Thursday afternoon, after my visit with the surgeon had a chance to settle in, I started to struggle with feelings of guilt. Mostly, though, I just felt like a burden.
So, that night, when I laid my head onto my pillow, I finally decided to let go.
I released everything I kept inside of me yesterday, but I think I also let go everything that has been gnawing at my heart for almost two years. In a way, it was me giving up control over many things: my body, my life, my emotions, and my pain. I cried so hard that I could barely catch my breath.
It felt amazing.
I didn't wallow in my self-pity on Friday. I decided to make the most of my last weekend before being sliced and diced twice.
We bought furniture and bedding, and we picked out paint for the new place. We drank. We went out to Sunday breakfast. We finally agreed to book an anniversary trip to NYC, where we will stay at a nice hotel and not worry about spending money for once.

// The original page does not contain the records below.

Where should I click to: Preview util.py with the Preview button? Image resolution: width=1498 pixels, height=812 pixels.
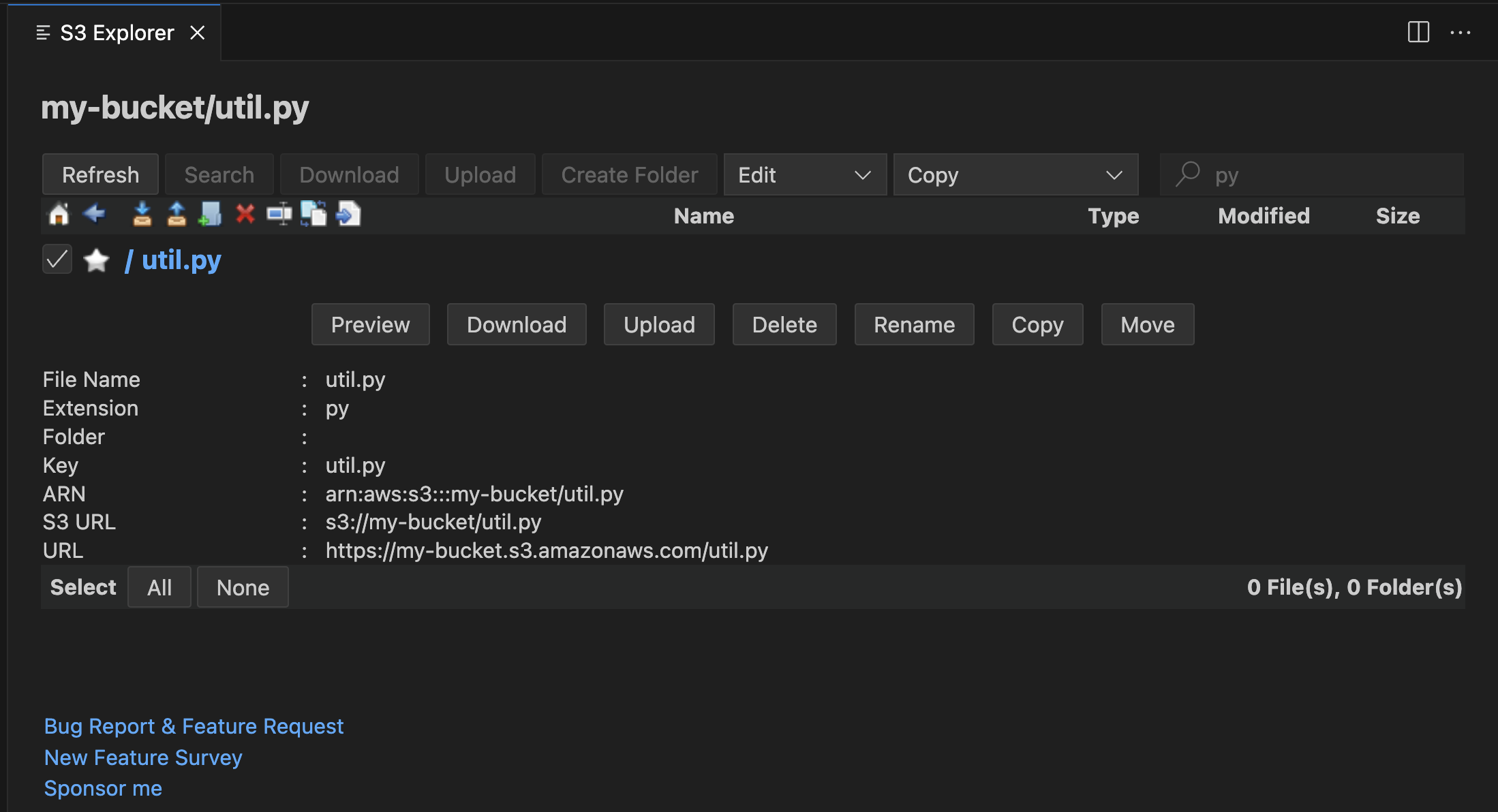[370, 324]
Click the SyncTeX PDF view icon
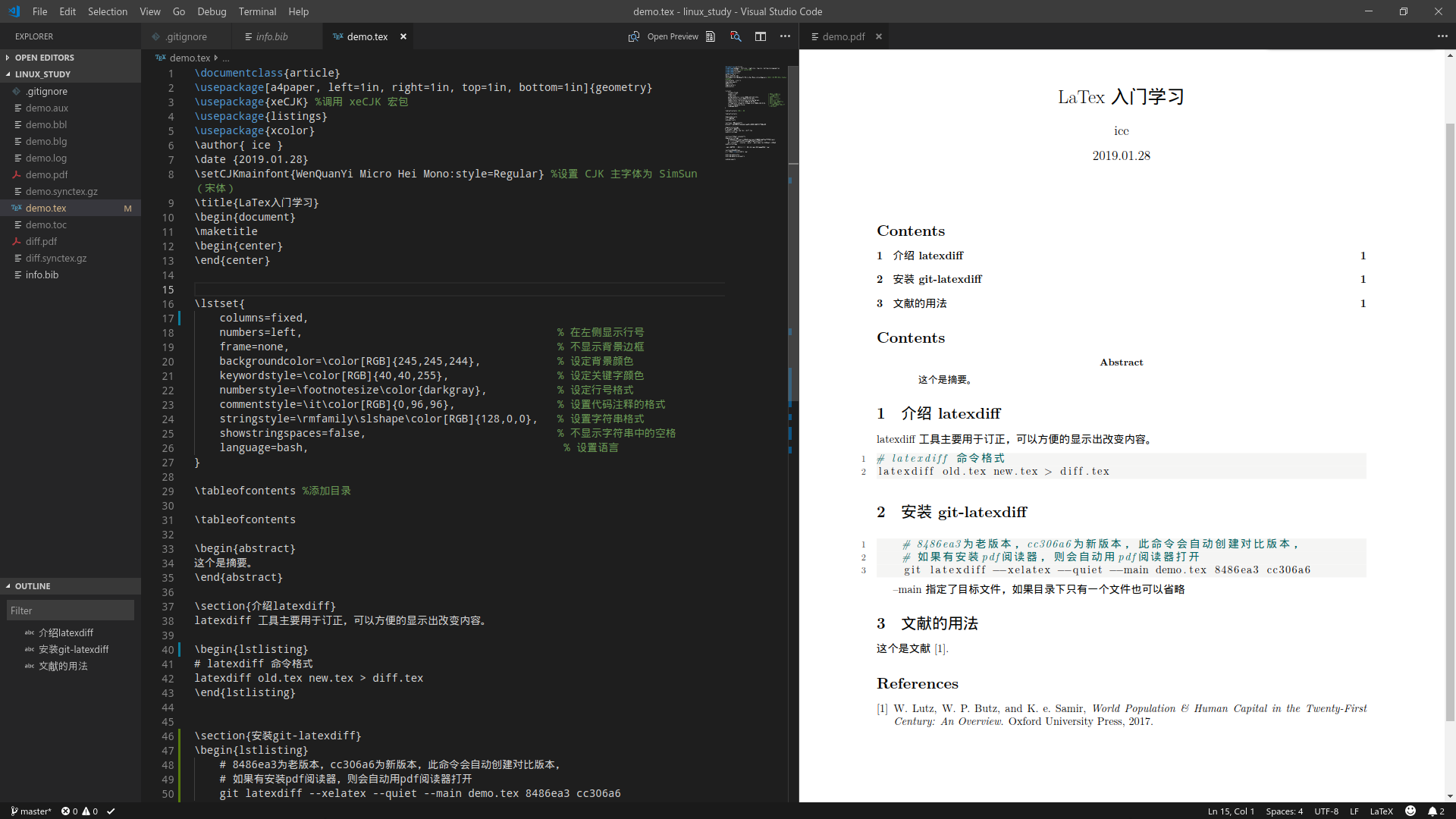 click(x=735, y=36)
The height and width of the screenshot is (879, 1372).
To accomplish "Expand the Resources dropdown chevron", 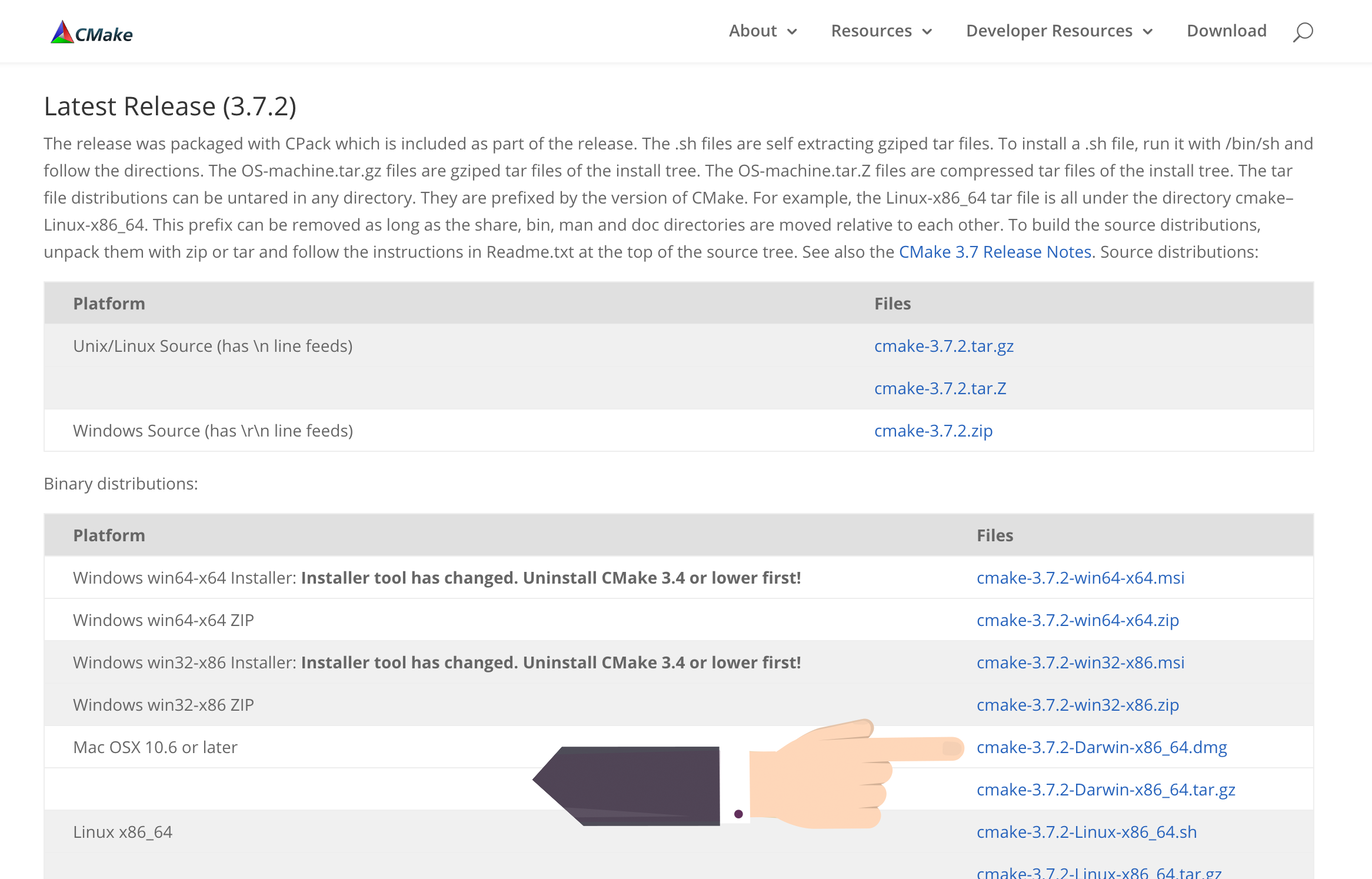I will 927,32.
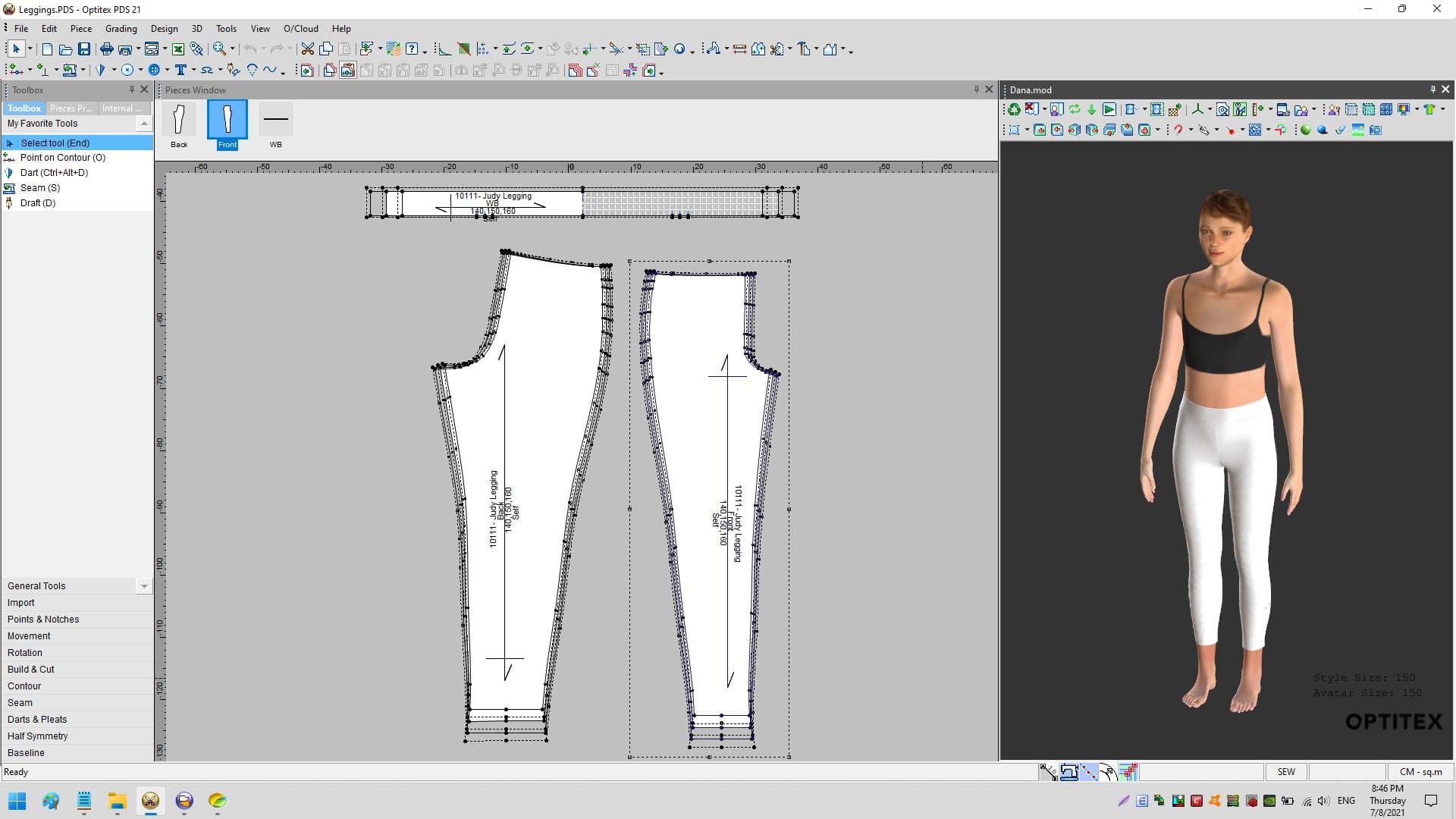Click the green recycle Clear cloth icon
The width and height of the screenshot is (1456, 819).
coord(1013,110)
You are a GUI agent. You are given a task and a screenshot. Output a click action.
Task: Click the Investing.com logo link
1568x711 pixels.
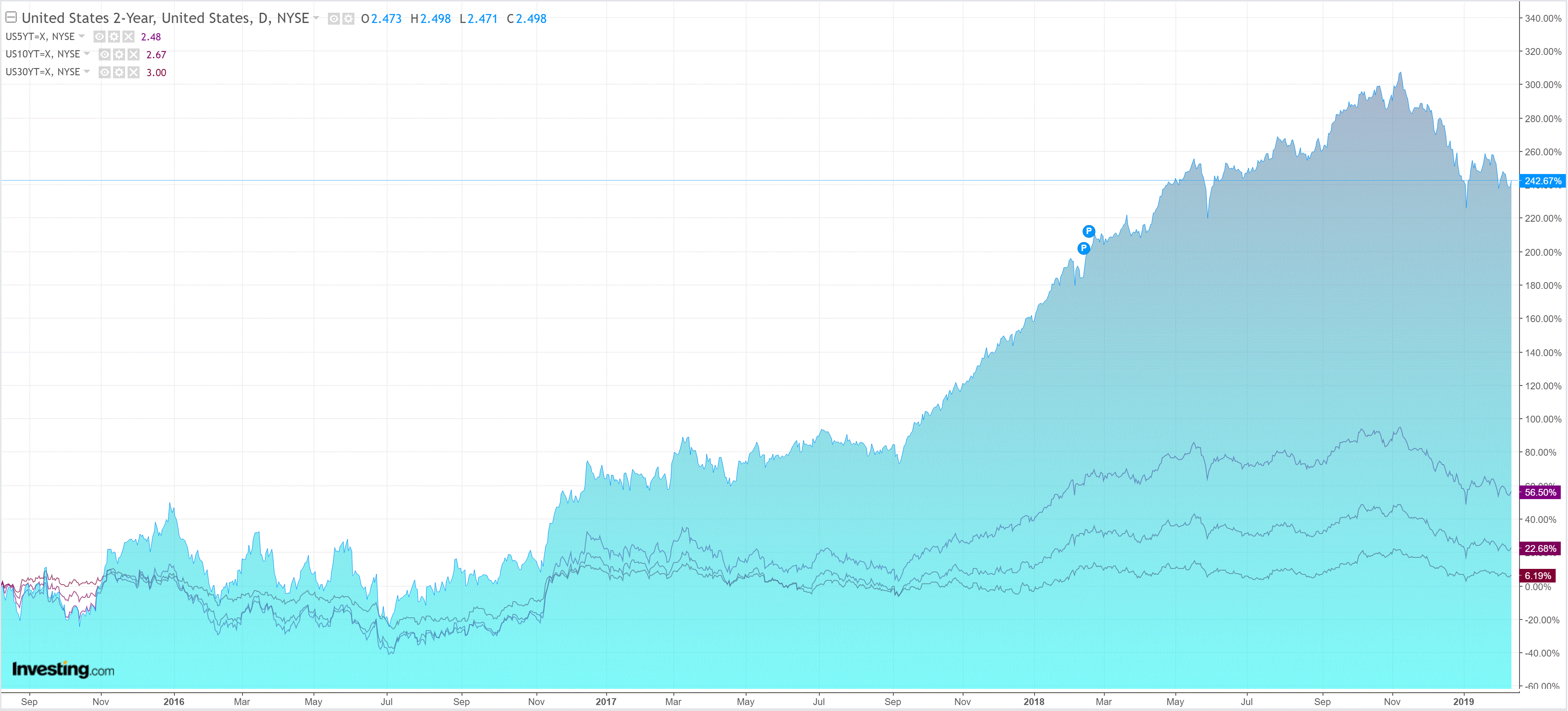(63, 670)
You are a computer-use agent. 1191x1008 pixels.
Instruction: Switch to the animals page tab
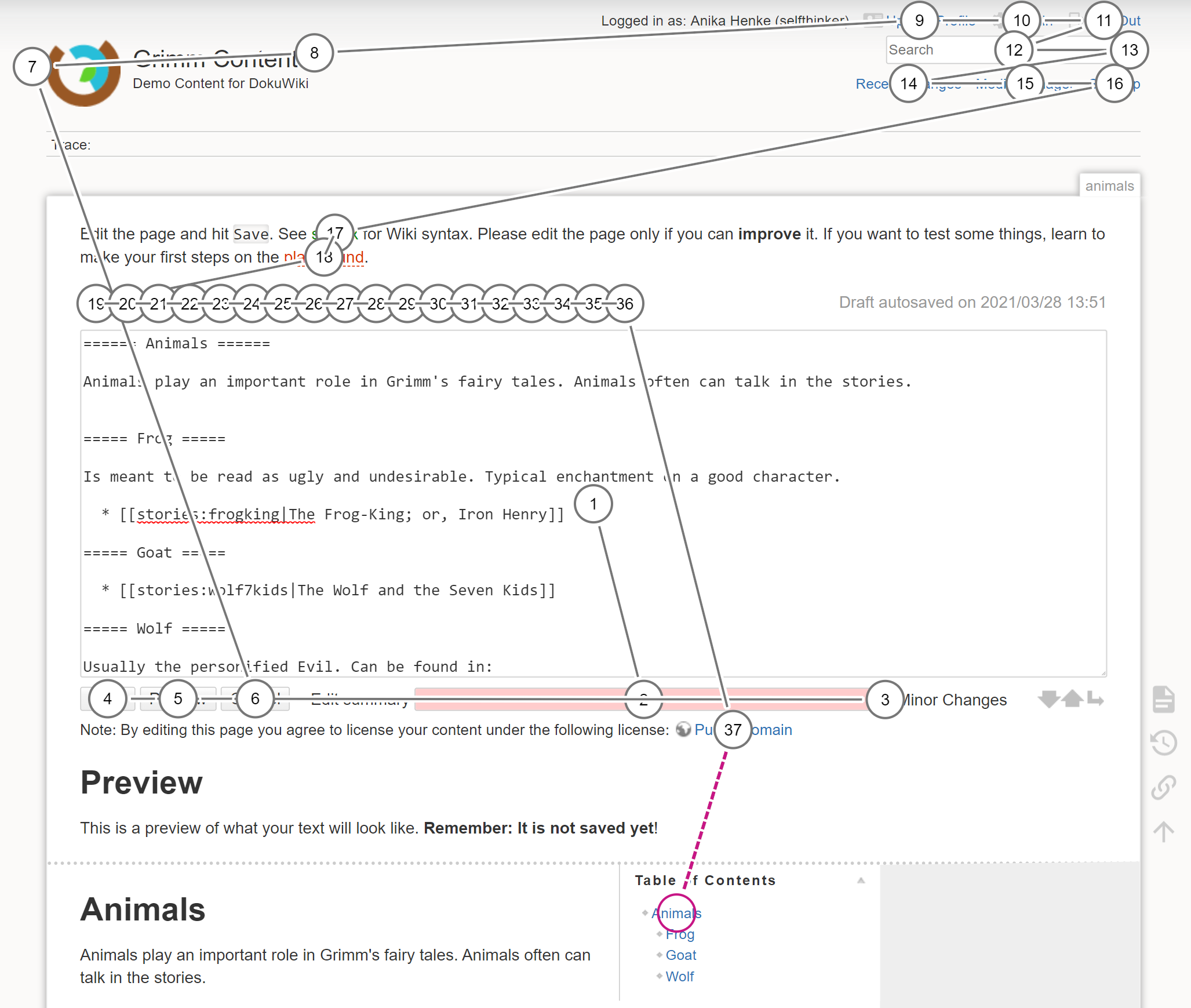(1109, 185)
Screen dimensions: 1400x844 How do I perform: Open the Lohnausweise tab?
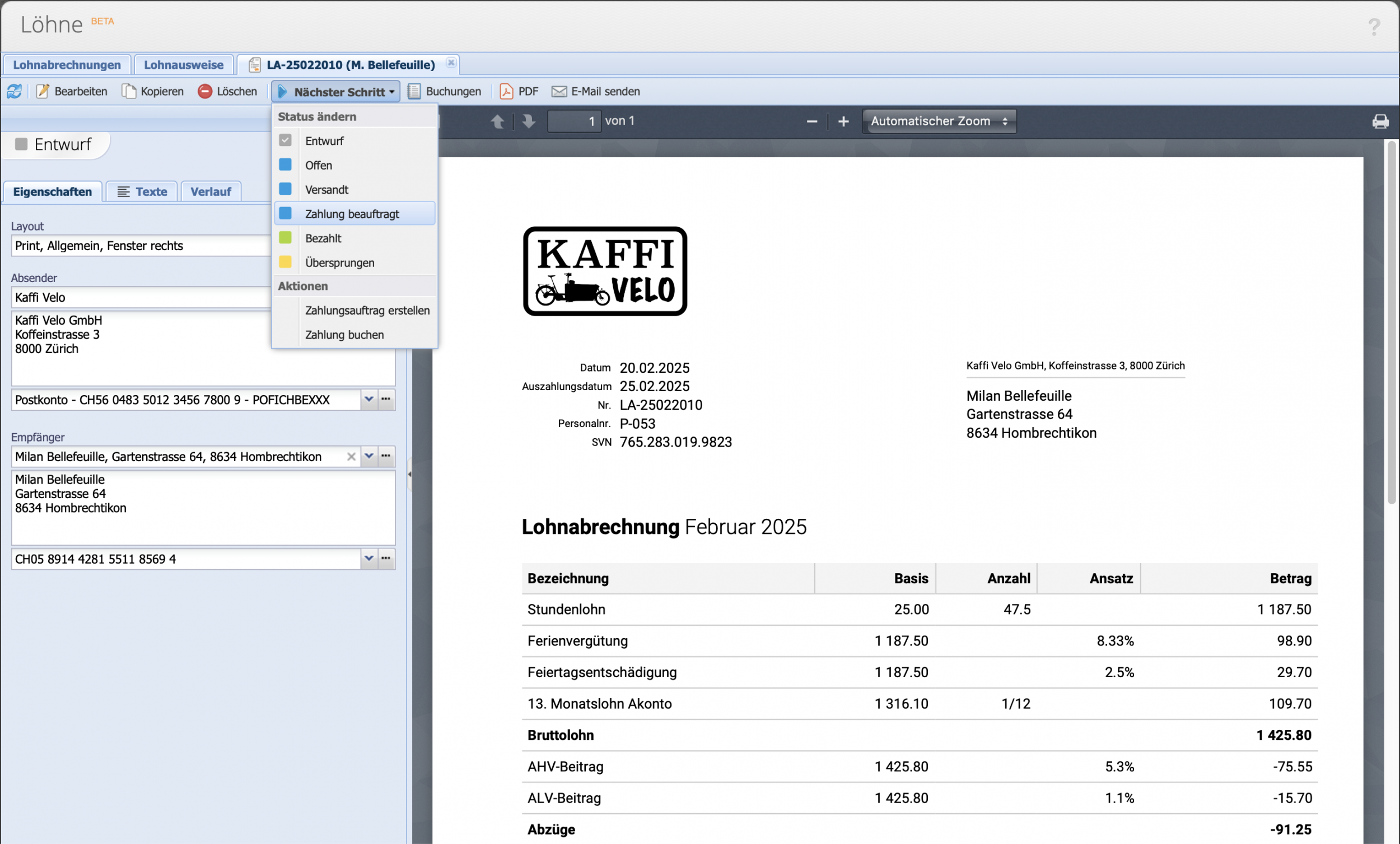point(183,65)
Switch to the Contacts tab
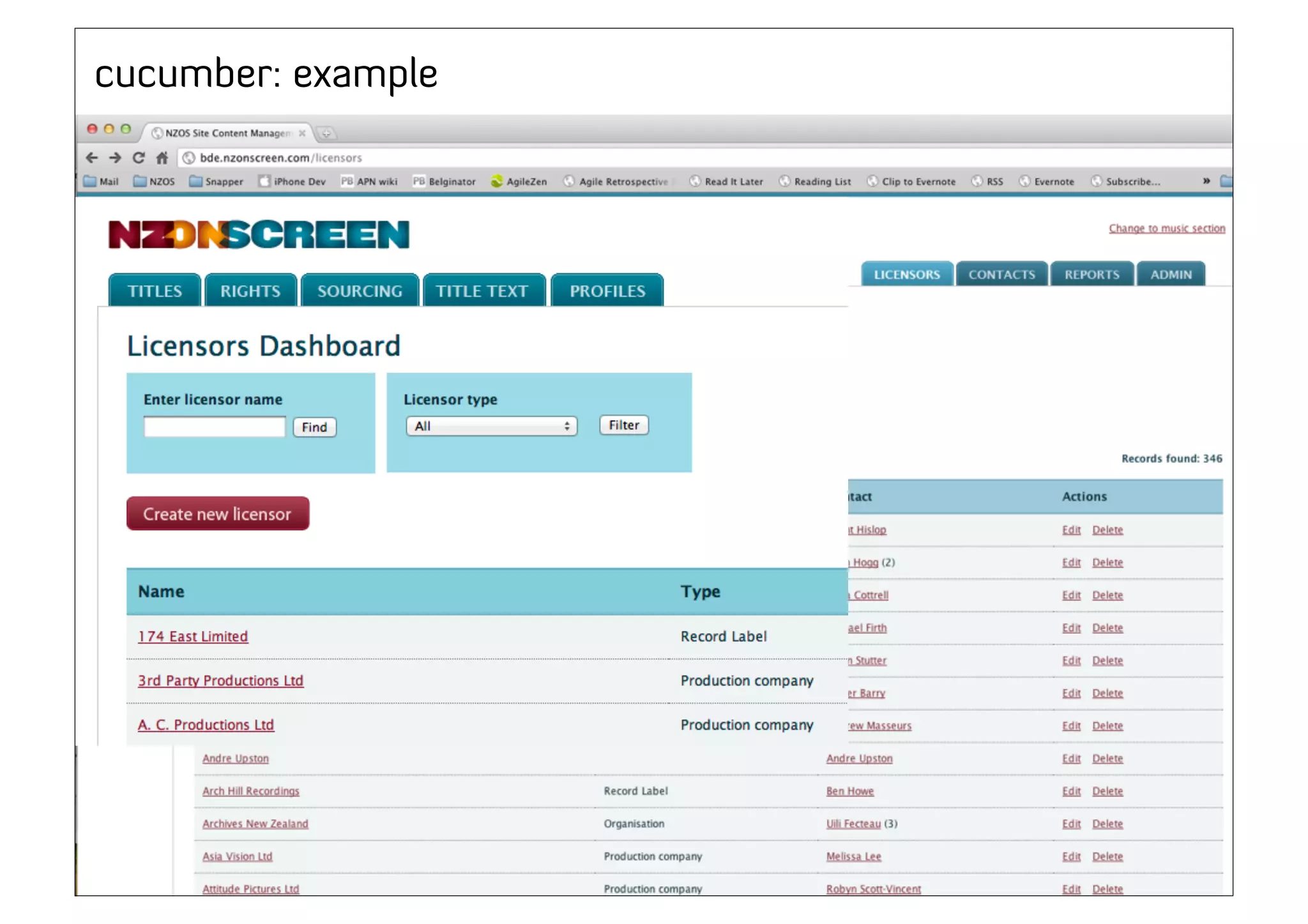The image size is (1308, 924). (1001, 275)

On the outside, I looked put together this weekend. I put makeup on. I did my hair instead of pulling it back in a hair tie. I shaved my legs, which is a huge accomplishment during winter. I wore thongs. (I know you were dying to know that.) Doing those things made me forget how screwed up my body is inside. Because for the first time in a long time, when I looked in the mirror, I didn't see a lump in my breast, or ovaries that didn't work, or a uterus that I am not sure could ever carry a child.
I saw me. For a moment, I looked whole again.